=== Activity ===
Find "How do I perform: Insert a numbered list?" in the listing below, then set down only that line and each later line, unchanged, leaving out pictures.

━━ Records supplied ━━

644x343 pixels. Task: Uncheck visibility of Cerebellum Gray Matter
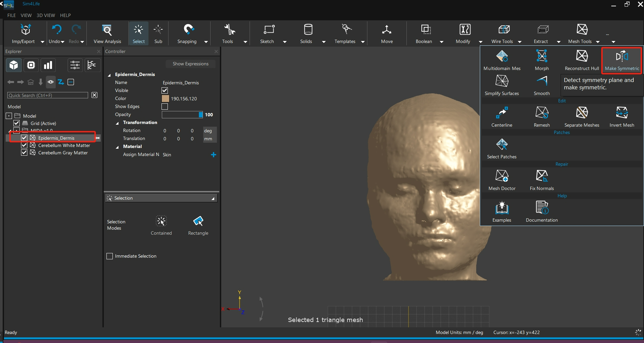coord(24,153)
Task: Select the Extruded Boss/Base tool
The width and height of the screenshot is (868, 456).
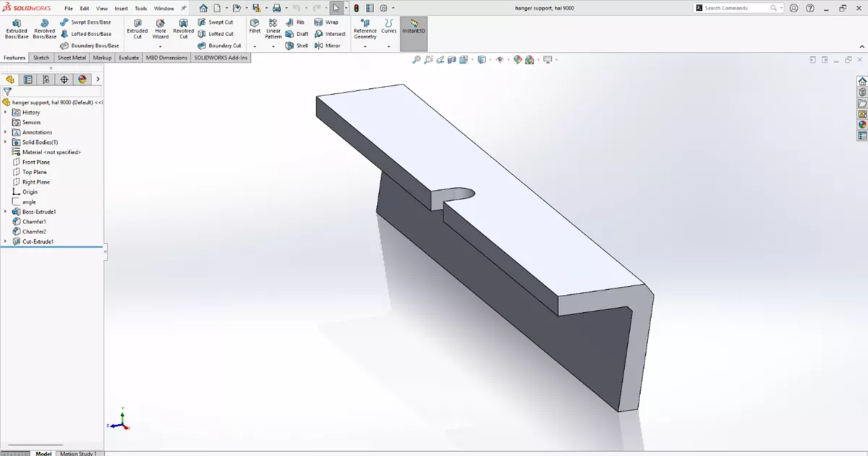Action: [16, 30]
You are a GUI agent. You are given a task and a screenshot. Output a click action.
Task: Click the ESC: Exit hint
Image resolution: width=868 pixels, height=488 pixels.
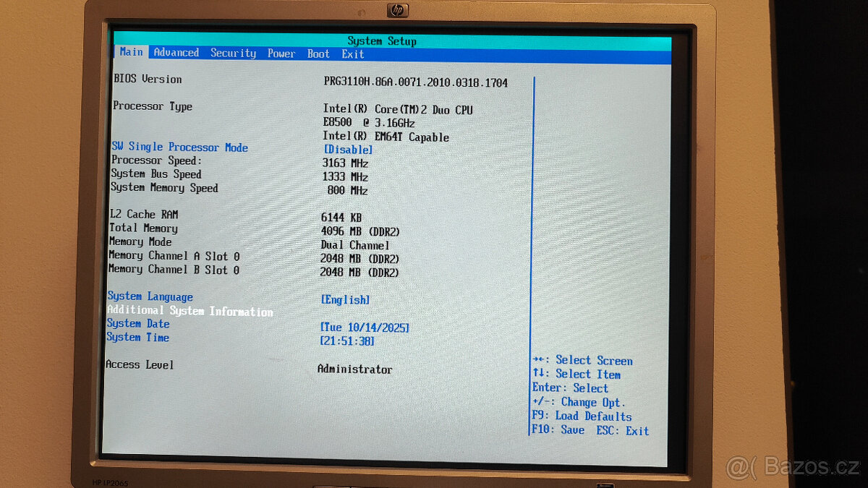(x=624, y=430)
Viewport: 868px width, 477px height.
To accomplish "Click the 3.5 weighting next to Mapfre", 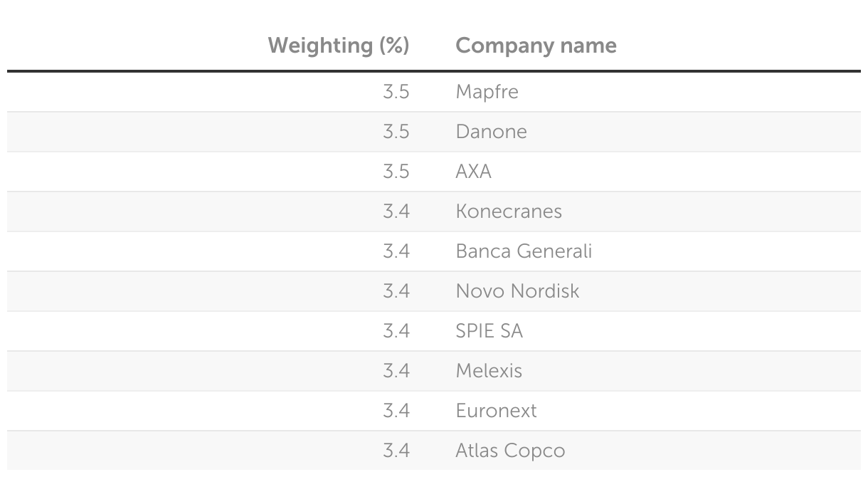I will (x=396, y=92).
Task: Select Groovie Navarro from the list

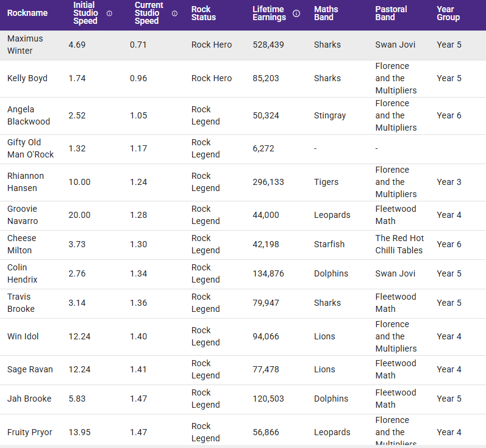Action: tap(23, 215)
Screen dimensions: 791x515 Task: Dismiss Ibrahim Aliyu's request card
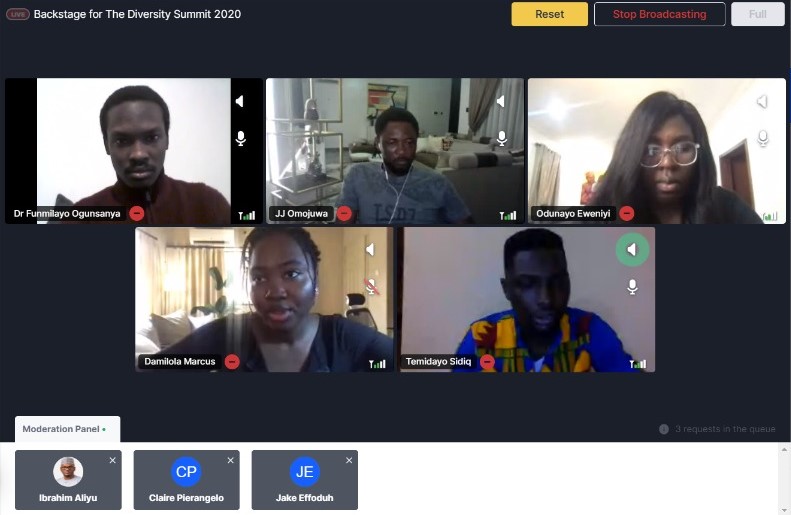point(112,460)
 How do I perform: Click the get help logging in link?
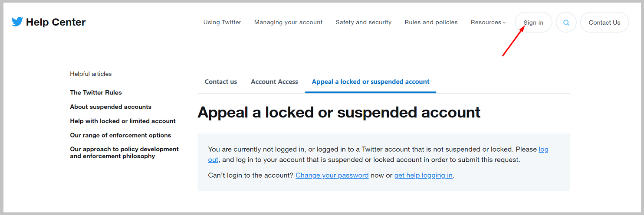pos(423,176)
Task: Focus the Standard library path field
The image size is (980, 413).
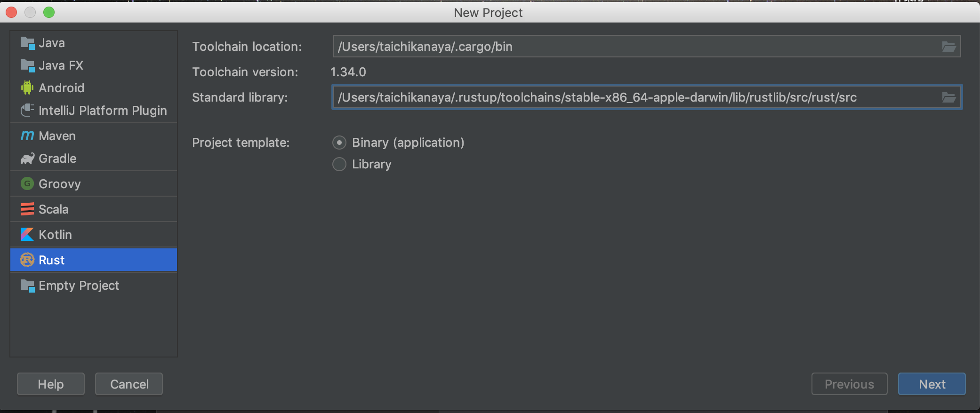Action: tap(635, 97)
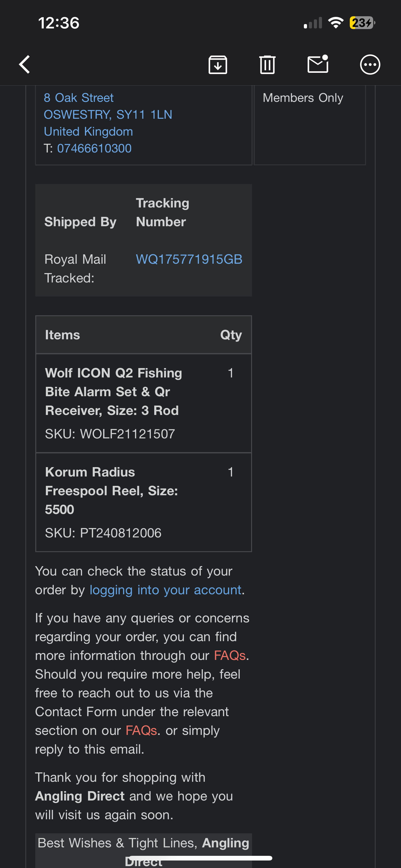Delete the email with the trash icon
Image resolution: width=401 pixels, height=868 pixels.
pyautogui.click(x=268, y=64)
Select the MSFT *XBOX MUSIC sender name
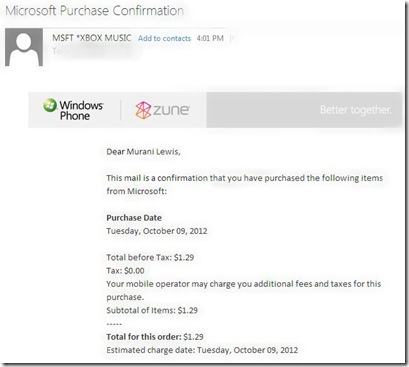The height and width of the screenshot is (367, 409). click(92, 38)
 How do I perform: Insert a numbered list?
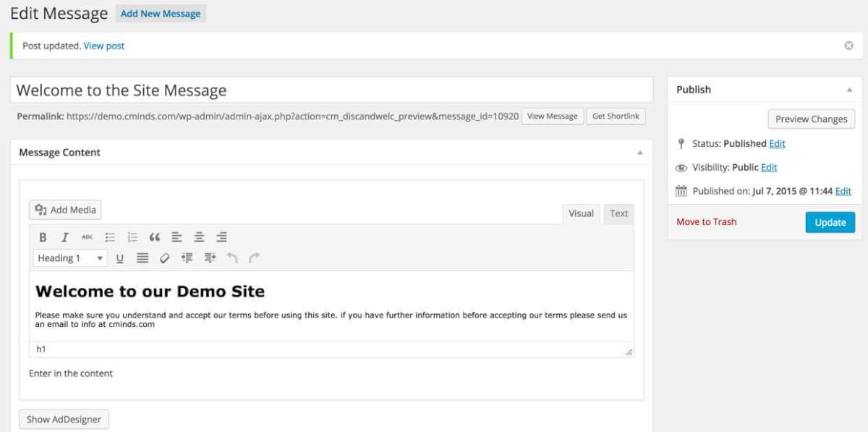132,237
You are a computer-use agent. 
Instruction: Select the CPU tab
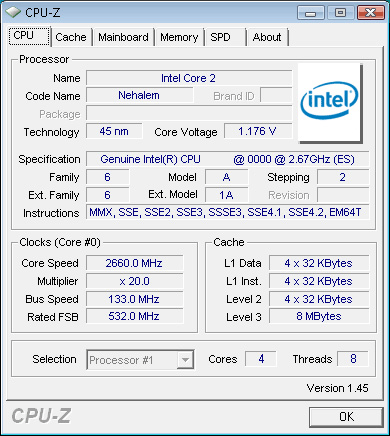pyautogui.click(x=29, y=35)
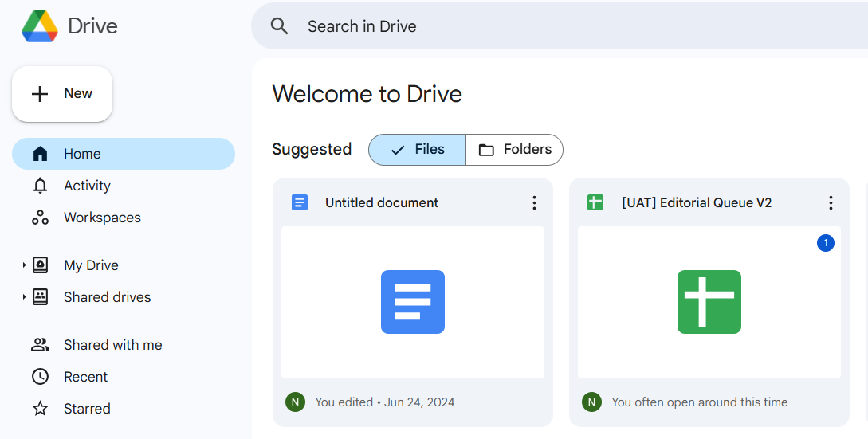Click the search magnifier icon

coord(279,26)
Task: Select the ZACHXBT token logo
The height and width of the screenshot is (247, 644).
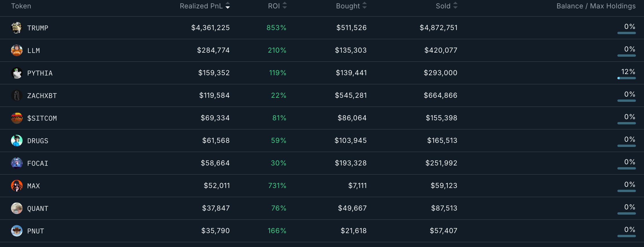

━━━

=== Result of the exercise ===
 How do I perform: Insert a numbered list?
132,237
You are a computer-use agent. 
Instruction: Select the CPU tab
pyautogui.click(x=29, y=35)
Click the search magnifier icon

coord(279,26)
Task: Select the ZACHXBT token logo
The height and width of the screenshot is (247, 644).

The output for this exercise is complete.